Car il y a sans doute encore moins de preuves de la visite des mages d’Orient que de la résurrection du Christ, autant dire que l’on passe en négatif en matière de sécurité historique. Mais on ne demande à personne de « croire » en l’Epiphanie, on ne demande que de croire en Jésus. Et il y a peu de choses qui aide à croire en Jésus et à comprendre sa foi autant que de contempler le mystère de l’Epiphanie.

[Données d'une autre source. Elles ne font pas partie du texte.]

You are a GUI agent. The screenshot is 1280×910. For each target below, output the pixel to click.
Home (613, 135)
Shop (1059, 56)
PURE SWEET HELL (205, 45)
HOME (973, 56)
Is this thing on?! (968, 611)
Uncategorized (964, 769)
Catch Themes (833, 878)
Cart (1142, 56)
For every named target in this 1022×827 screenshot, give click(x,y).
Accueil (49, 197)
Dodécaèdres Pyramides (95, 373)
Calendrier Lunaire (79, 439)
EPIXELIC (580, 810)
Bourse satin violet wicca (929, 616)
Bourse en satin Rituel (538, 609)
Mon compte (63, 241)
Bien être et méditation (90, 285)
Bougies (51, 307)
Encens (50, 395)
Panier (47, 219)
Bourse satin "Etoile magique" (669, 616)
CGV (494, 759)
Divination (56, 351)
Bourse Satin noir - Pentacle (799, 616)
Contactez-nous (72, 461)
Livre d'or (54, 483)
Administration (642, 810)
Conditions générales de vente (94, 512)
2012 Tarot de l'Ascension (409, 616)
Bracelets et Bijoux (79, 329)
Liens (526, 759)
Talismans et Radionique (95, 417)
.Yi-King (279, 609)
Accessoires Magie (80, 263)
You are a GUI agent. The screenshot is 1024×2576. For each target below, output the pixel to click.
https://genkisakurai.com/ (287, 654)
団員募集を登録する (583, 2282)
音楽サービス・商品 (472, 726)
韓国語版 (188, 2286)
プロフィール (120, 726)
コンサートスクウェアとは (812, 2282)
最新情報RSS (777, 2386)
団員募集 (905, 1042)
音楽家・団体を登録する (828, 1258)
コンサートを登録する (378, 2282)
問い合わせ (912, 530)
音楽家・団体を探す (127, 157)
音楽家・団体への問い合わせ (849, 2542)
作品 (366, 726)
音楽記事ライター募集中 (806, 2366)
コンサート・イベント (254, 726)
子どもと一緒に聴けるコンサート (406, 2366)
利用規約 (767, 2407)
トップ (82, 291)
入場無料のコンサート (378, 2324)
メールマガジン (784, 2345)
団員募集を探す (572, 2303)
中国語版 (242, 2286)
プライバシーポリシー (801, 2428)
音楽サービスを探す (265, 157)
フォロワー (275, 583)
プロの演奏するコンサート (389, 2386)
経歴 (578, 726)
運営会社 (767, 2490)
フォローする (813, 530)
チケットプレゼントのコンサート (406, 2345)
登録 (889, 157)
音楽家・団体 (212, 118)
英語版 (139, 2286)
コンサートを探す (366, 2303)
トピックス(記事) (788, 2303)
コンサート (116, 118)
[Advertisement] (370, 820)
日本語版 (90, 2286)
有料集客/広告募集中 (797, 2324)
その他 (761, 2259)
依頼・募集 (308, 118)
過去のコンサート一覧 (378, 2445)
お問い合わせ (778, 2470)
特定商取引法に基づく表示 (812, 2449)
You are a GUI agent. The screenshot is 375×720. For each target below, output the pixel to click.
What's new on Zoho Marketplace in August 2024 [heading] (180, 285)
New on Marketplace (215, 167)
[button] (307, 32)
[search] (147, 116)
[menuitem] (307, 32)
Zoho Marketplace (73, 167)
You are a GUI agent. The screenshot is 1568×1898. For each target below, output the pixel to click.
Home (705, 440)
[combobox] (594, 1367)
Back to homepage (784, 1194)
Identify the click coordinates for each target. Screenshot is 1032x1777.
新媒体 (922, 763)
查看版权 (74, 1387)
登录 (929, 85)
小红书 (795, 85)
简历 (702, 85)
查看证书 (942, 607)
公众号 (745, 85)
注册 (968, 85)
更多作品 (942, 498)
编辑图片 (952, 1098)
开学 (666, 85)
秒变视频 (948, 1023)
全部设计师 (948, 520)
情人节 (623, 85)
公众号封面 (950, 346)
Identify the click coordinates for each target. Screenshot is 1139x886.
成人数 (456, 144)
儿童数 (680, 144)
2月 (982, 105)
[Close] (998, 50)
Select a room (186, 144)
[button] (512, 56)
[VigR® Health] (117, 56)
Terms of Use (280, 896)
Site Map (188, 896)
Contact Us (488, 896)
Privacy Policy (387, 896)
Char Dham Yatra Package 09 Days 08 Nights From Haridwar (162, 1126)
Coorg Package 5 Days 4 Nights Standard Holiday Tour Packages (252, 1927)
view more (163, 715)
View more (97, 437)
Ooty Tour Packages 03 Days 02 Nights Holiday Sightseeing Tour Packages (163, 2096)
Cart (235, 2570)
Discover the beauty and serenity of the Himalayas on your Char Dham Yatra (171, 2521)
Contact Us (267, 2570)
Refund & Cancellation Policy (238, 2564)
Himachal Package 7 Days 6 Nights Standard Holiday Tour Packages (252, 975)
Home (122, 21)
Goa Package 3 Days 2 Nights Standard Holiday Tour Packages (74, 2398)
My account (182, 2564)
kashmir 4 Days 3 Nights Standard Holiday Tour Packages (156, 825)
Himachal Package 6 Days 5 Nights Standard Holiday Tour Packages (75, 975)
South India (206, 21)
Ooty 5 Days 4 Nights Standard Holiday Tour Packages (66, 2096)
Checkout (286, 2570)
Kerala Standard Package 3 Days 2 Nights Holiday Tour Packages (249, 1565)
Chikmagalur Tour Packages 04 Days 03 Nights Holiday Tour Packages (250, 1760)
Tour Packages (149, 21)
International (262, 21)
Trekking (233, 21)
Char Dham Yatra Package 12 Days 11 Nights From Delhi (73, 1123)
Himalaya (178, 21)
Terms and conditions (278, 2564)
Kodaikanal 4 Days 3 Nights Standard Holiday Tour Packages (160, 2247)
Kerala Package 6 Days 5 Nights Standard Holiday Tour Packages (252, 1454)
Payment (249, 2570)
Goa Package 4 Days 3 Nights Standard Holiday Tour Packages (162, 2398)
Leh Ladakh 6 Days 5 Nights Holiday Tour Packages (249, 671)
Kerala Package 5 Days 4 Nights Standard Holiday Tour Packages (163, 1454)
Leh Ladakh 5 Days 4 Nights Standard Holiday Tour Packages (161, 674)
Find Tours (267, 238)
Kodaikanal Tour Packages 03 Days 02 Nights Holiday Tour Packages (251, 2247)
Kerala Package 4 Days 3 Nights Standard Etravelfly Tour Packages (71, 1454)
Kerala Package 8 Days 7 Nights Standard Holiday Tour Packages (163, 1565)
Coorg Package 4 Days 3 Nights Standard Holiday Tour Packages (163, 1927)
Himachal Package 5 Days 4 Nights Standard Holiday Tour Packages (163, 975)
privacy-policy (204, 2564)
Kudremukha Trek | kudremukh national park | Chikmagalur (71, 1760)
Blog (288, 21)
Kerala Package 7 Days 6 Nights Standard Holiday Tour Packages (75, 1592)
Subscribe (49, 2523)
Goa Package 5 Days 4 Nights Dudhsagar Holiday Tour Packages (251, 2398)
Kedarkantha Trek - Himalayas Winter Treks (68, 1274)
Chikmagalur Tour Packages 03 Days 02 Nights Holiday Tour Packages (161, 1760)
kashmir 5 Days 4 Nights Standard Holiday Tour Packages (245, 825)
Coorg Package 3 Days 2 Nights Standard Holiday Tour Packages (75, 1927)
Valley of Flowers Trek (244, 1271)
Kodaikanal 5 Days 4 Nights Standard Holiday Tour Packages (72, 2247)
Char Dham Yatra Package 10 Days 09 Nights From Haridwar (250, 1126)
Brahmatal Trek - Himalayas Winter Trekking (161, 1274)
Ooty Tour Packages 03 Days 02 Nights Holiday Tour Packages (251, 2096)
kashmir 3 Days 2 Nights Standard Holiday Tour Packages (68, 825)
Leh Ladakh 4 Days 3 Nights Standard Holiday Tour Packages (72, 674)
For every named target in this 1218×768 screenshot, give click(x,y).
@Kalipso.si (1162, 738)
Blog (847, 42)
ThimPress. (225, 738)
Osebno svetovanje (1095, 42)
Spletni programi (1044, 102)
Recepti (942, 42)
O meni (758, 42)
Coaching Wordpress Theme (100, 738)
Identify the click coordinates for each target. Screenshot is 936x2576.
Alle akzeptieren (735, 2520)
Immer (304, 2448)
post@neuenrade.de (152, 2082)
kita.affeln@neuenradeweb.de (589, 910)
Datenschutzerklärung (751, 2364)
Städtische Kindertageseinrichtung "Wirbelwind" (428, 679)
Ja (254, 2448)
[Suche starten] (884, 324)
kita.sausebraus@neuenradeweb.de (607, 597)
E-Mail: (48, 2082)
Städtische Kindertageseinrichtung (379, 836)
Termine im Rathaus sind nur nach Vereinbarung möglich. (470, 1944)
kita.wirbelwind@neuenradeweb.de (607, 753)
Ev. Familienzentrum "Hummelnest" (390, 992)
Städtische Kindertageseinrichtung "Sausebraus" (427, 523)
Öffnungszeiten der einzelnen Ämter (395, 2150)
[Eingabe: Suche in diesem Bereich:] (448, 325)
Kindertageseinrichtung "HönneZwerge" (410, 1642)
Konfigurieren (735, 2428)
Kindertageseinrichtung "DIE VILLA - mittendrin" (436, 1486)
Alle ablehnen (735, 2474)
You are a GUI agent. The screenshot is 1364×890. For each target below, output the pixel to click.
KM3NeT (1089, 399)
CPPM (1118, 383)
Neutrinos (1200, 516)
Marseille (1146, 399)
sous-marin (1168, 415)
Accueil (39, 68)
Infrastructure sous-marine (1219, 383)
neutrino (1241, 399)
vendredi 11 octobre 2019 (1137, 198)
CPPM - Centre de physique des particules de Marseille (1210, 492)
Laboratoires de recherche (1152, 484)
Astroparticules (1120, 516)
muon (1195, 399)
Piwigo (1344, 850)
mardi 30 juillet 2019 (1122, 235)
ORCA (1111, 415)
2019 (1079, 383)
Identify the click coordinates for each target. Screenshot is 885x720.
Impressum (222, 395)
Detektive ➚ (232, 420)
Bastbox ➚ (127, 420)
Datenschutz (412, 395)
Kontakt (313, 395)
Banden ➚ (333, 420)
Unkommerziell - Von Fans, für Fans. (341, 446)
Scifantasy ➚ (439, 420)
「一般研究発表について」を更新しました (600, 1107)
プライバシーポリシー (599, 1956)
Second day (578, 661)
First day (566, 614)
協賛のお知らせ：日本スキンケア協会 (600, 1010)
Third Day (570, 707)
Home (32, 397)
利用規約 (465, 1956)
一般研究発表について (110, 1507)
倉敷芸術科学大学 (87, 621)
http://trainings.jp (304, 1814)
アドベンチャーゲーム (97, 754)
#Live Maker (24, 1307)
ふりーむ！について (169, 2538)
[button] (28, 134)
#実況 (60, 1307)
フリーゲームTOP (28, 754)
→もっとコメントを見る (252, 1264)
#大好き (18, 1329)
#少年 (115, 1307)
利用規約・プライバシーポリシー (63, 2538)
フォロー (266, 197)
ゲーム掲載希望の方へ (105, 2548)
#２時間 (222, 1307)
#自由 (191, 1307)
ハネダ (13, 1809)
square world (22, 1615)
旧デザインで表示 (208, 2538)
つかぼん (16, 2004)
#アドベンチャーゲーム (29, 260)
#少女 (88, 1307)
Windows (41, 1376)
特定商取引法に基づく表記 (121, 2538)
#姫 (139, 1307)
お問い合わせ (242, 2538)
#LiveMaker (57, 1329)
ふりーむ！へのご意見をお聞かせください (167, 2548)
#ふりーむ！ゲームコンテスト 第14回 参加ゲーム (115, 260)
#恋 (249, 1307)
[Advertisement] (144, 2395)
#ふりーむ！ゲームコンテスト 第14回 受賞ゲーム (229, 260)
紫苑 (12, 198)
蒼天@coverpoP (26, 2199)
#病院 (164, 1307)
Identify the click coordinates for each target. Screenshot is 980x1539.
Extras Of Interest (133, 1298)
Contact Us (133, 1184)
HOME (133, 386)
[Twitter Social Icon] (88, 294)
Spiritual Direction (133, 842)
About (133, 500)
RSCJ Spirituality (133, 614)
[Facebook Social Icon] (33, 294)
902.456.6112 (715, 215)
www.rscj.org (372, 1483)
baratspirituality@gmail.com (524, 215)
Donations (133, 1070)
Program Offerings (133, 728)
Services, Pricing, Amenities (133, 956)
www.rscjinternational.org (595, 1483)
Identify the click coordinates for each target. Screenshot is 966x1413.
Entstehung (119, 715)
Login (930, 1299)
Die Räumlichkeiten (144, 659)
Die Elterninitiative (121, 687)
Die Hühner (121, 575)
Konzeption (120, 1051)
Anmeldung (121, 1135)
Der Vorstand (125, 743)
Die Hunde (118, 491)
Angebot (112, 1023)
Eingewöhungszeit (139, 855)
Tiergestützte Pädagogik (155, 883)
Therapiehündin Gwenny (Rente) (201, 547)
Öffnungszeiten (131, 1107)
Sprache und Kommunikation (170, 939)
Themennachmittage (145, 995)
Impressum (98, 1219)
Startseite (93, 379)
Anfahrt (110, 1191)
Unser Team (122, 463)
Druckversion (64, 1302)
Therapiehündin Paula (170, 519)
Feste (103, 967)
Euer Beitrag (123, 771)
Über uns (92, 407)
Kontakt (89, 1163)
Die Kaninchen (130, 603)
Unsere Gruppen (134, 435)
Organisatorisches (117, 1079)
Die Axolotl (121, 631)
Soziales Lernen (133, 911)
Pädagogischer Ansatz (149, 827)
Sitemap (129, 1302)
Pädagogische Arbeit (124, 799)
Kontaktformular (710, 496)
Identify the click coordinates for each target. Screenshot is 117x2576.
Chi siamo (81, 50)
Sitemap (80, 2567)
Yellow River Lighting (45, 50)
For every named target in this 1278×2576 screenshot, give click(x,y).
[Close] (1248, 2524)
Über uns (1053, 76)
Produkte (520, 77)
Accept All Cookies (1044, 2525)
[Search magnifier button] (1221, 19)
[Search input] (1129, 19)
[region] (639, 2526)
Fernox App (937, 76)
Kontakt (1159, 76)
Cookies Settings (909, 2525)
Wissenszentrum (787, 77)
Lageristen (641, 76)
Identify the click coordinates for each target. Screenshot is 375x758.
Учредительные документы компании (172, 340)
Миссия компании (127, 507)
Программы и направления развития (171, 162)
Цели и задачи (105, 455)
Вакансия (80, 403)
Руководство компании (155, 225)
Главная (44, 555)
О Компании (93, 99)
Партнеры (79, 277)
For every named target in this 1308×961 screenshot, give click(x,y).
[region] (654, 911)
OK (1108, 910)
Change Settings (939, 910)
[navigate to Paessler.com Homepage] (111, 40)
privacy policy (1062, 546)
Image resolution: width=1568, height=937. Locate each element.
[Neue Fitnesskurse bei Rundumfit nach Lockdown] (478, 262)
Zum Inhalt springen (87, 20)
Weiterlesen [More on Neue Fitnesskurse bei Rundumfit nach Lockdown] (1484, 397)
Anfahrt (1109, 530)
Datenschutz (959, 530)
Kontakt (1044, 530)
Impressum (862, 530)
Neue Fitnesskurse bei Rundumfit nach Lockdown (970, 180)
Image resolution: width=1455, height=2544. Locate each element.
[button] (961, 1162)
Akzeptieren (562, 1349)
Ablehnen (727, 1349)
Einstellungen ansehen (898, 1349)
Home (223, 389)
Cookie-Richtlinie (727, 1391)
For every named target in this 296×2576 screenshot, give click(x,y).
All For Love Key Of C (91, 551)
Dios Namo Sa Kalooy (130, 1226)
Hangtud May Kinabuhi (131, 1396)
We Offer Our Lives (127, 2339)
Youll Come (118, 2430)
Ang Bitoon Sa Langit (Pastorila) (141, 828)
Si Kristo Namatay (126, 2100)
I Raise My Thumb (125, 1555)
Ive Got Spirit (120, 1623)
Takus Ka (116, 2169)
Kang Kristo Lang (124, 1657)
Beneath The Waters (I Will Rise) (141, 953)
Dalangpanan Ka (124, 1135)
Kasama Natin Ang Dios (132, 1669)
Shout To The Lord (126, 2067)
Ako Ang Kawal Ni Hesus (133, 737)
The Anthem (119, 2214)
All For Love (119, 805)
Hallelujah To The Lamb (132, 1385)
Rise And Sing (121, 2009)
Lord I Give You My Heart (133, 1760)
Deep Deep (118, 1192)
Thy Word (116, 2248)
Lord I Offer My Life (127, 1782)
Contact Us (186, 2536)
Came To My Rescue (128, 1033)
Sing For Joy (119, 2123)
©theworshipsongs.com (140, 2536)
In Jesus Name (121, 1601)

Les « mages », à qui on a parfois donné le titre un peu pompeux de premiers missionnaires, sont là pour nous faire découvrir le Christ de manière invraisemblable. D’abord parce que ce sont des païens, au sens le plus péjoratif qu’on pourrait envisager : ils vont jusqu’à lire les signes dans les étoiles ce qui est formellement interdit par les Ecritures (on en a tué pour moins que ça). Ensuite parce qu’ils amènent les cadeaux les plus inappropriés possibles à un enfant, le traitant comme un Dieu en lui offrant l’encens (c’est un blasphème, Jésus en est mort trente-trois ans plus tard) comme un roi en lui portant de l’or (ce qui a provoqué Hérode jusqu’au point de tuer des centaines de nourrisson) et enfin comme un mort en présentant la myrrhe (les parenthèses sont-elles alors vraiment nécessaires ?).

Mais rencontrer ces personnages incongrus, n’est-ce pas la mission ? Ces « gens » se présentent devant vous parce Dieu les a appelés d’une manière farfelue et il faut les accueillir tels qu’ils sont pour qu’ils puissent repartir par un autre chemin : le Christ. On peut continuer à débattre entre nous sur le sexe des anges ou sur le nom de l’étoile que les mages ont suivie, mais ne vaut-il pas mieux accueillir la folie de Dieu, surtout quand elle semble venir des autres ? En allant jusqu’à faire l’expérience d’être soi-même le cinglé de l’histoire, on peut y reconnaître le premier pas d’une vie de chrétien. C’est une humilité qui nous envoie sur des chemins que l’on ignorait (ceux de Dieu) à partir d’un remarquable malentendu (qu’on appelle la Providence).

Car la mission commence dès l’Epiphanie et elle commence de travers : dès le début elle mélange tout, juifs et païens, riches et pauvres, elle se teinte de mythes tous plus fantasques les uns que les autres ; et dès le début, elle porte du fruit. La mission ce sont des va-et-vient qui n’ont pas toujours beaucoup de sens en eux-mêmes mais qui prennent leur sens en Dieu. C’est par le biais des farfelus que l’on appelle missionnaires, que l’Evangile est arrivée aux confins du monde.

Si l’Epiphanie a tant d’importance aux Missions Etrangères, c’est peut-être pour l’Orient, pour la route, pour l’annonce imparfaite et à contre-temps, mais surtout je crois parce qu’elle complète Noël de manière indispensable. Noël est un cocon dans lequel on est bien. On contemple l’enfant Dieu qui sourit, sous la protection des anges. Mais à partir de l’Epiphanie, il faut se mettre en mouvement. Il faut fuir en Egypte pour sauver l’Enfant ou rentrer chez soi par un autre chemin pour commencer le travail mais on ne peut plus rester immobile.

Ce n’est sans doute pas un hasard si en cinq ans de séminaire, chaque Noël m’a vu renoncer à ma vocation missionnaire et chaque Épiphanie me l’a faite retrouver. Jésus aurait pu le dire ainsi : Ne restez pas plantés là, allez annoncer à toute la terre ce que vous avez vu, allez ! On ne sait pas si les mages ont jamais prononcé une parole après avoir rencontré le fils de Dieu, mais je suis certain qu’à cinq minutes à pied de chez moi, dans la cathédrale de Tokyo, se trouve une relique qui leur est attribuée. Là non plus, ce n’est peut-être pas un hasard si chaque année les mages m’ont remis « sur un autre chemin », jusqu’à m’accueillir à l’autre bout du monde, au Japon, ma terre promise, ma terre de mission.